Page
# Aerangis hyaloides



## eggshells (Jan 28, 2015)

Miniature species mounted on a piece of bark about 3x3 inches give or take.




Aerangis hyaloides by paphioman, on Flickr

A close up view of the flower. 




Aerangis hyaloides by paphioman, on Flickr


----------



## Ozpaph (Jan 29, 2015)

a true gem!


----------



## NYEric (Jan 29, 2015)

Very good blooming. You must have tropical conditions in you growing area!


----------



## Markhamite (Jan 29, 2015)

Wow. Flowers look paper thin. Very delicate. Nice!


----------



## Secundino (Jan 29, 2015)

Wow - the is the star of the week at ST!


----------



## Clark (Jan 29, 2015)

So many flowers. Just a few leaves.
Nice pop.


----------



## eggshells (Jan 29, 2015)

Thanks, It is almost translucent when you look at it very closely.


----------



## Erythrone (Jan 29, 2015)

Very nice! Well grown! I wonder why I don't have this species in my collection...


----------



## mSummers (Jan 29, 2015)

Nice!


----------



## e-spice (Jan 29, 2015)

That's beautiful. Very impressively grown.


----------



## SlipperFan (Jan 29, 2015)

Wonderful little plant. The translucency is special!


----------



## jjkOC (Jan 29, 2015)

Beautiful, I especially like the close-up shot! Like a flower made of ice! So pretty!


----------



## cnycharles (Jan 30, 2015)

Information provided

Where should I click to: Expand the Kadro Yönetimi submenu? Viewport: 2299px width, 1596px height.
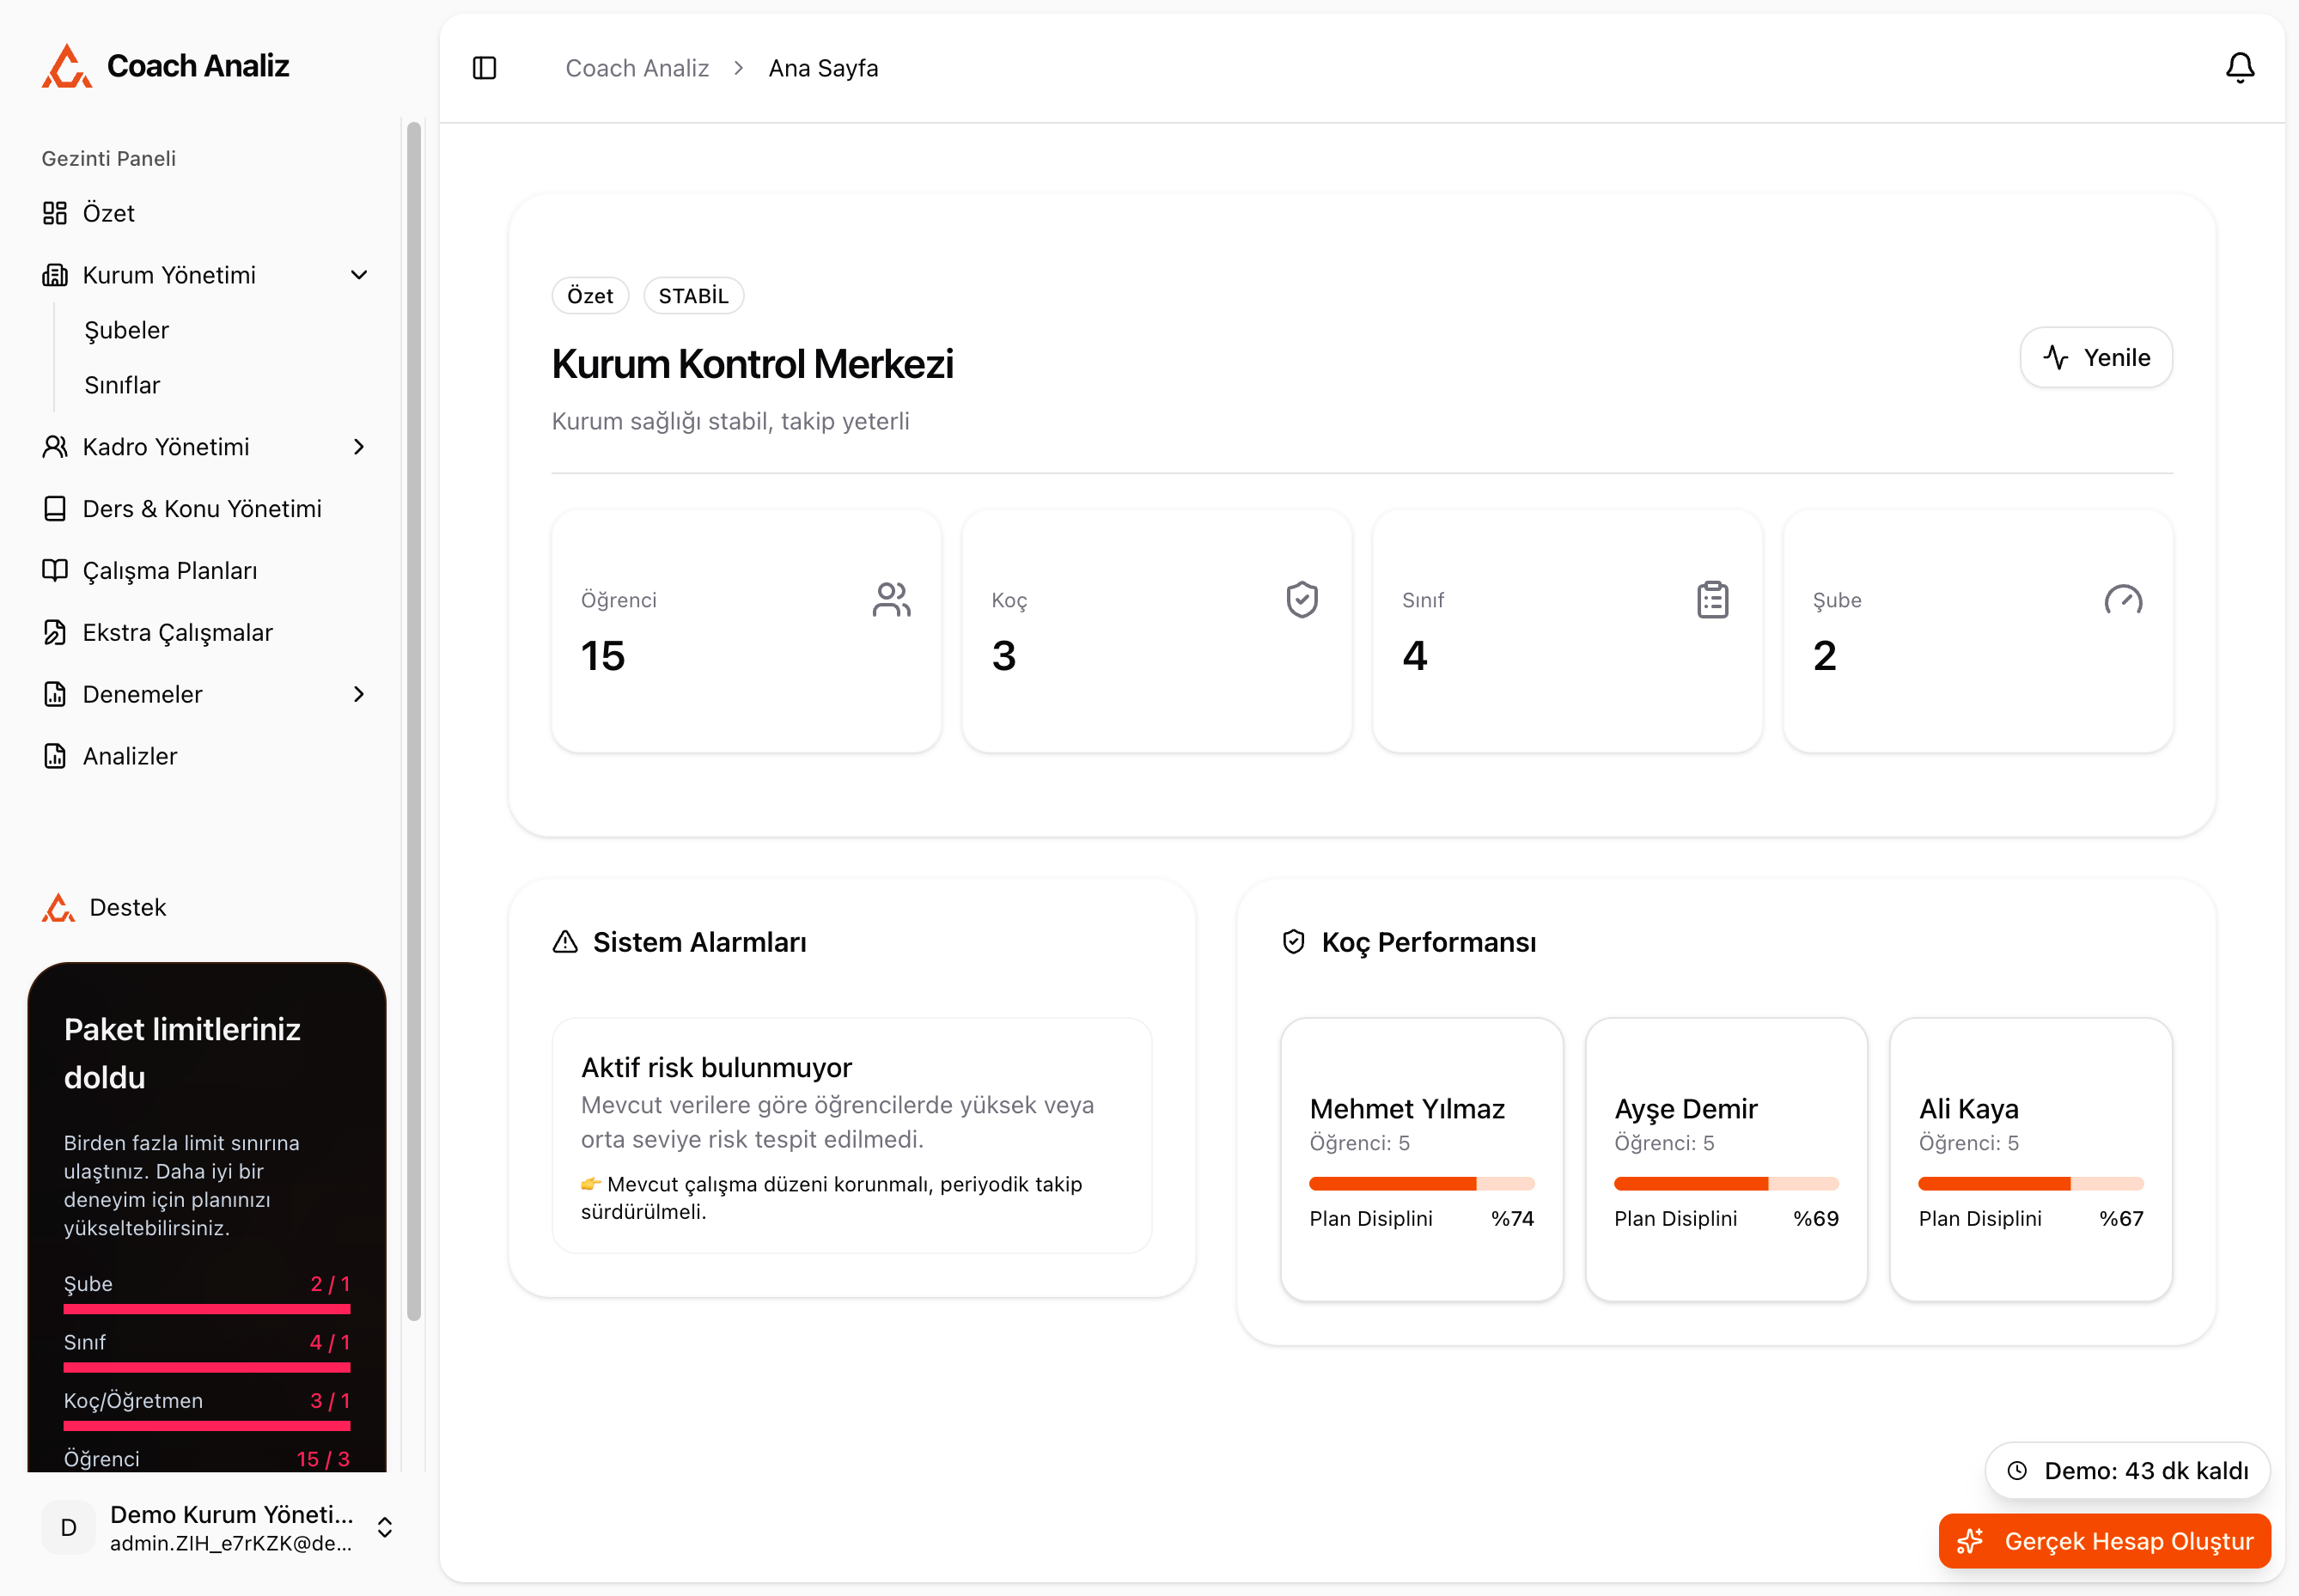click(x=359, y=447)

What to work on
A – Print the stretch of the Aerangis hyaloides thread from "Wonderful little plant." through "ice! So pretty!".
B – In the Aerangis hyaloides thread, what is the miniature plant mounted on, and about what size is it?

Full solutions
A –
Wonderful little plant. The translucency is special!


----------



## jjkOC (Jan 29, 2015)

Beautiful, I especially like the close-up shot! Like a flower made of ice! So pretty!

B – It is mounted on a piece of bark about 3x3 inches.